На приветном месте на этот раз собралось человек двенадцать. И мои закадычные дружки, Валька с Рудькой, здесь. Чуть в сторонке примостилась Парунька. Среди «чужих», не с нашей улицы, я сразу приметил похожего на выпавшего из гнезда взъерошенного галчонка Финку-Анфиногена, Костю Седого, прозванного так за белые, как взбитая овечья шерсть, волосы, и Веню Молчуна. Этот всегда на пару со своей думой. За день и словечка от него не услышишь. Как говорится, нашел — молчит и потерял — молчит. Но про себя Венька всегда что-то твердо знает, и это делает его для всех непонятным, даже загадочным, и мы с ним почти никогда не ссоримся, наоборот, готовы напроситься на дружбу. Еще на подходе услышал я въедливый голос Котьки Селедкова.
— А мой тятька сказывал…
Котьку пацаны не любили, за глаза и в глаза звали Селедкой и играть принимали в последнюю очередь, и то, если не хватало для ровного счета игроков. Все у Котьки было как-то наособицу, не так, как у других ребят. Какой-то плоский вдавленный меж висками лоб, морковного цвета брови, утиный нос, вислые губы и будто опаленные огнем ресницы-коротышки. И глаза на этом лице жили хитро, каждый сам по себе: то сбегались к переносице без причины, а то разбегались в стороны. Разговаривает Котька с тобой, а тебе невдомек: на тебя он уставился или высматривает что-то в соседнем проулке. В общем, и мы все красотой не блистали, а Селедку она и вовсе обошла стороной. Зато карманы у Котьки всегда были чем-то набиты, но мы старались не замечать, как он слюнявит палец, ныряет им в карман, а потом обсасывает налипшие на него белые крупинки сахара. Чтобы кто — не дай бог! — не попросил у него самую малость, Котька предусмотрительно носит в другом кармане щепотку серой соли, чтобы в любой момент ответить:
— Да это у меня сольца. Мне фельдшер для зрения прописал. Вот и маюсь…

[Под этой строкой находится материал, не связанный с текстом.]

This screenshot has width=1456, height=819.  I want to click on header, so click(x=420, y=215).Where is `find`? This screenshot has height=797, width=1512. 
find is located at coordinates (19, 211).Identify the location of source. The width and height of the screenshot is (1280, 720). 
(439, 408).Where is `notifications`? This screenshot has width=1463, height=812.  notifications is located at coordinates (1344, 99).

Но больше Котьку, наверное, не любили за его отца, который на войне занимался необычным делом: хоронил убитых наших бойцов и немчуру и, по слухам, на этом деле сильно «погрел руки» — привез два чемодана разных вещей и целую коробку ручных и карманных часов. Может, про коробку и врали, но то, что по вечерам Котька слушает, как тикают в пустой кринке часы, видел Рудька собственными глазами.
— И тогда тятька того фрица срезал из своего трофейного пистолета — «вальтера». Ему генерал за это руку жал.
— Че загибать-то, — не утерпел я. — Твой отец мертвяков закапывал, а живого фрица и в глаза не видал.
Котька на миг опешил, а потом его лицо стало под стать его морковным бровям. Он соскочил с завалинки.
— Ну, если мой тятька врет… — Котька сжал кулаки, злые глаза зелеными горошинами катнулись куда-то вглубь глазниц, — тогда… тогда твой батяня-фронтовичок всю войну портянки на кухне сушил.
— Портянки сушил? — завелся я. — Да у него сорок три зарубки на снайперской винтовке. Это тебе, Селедка, не кисло. Как немчуру кокнет, так и зарубка.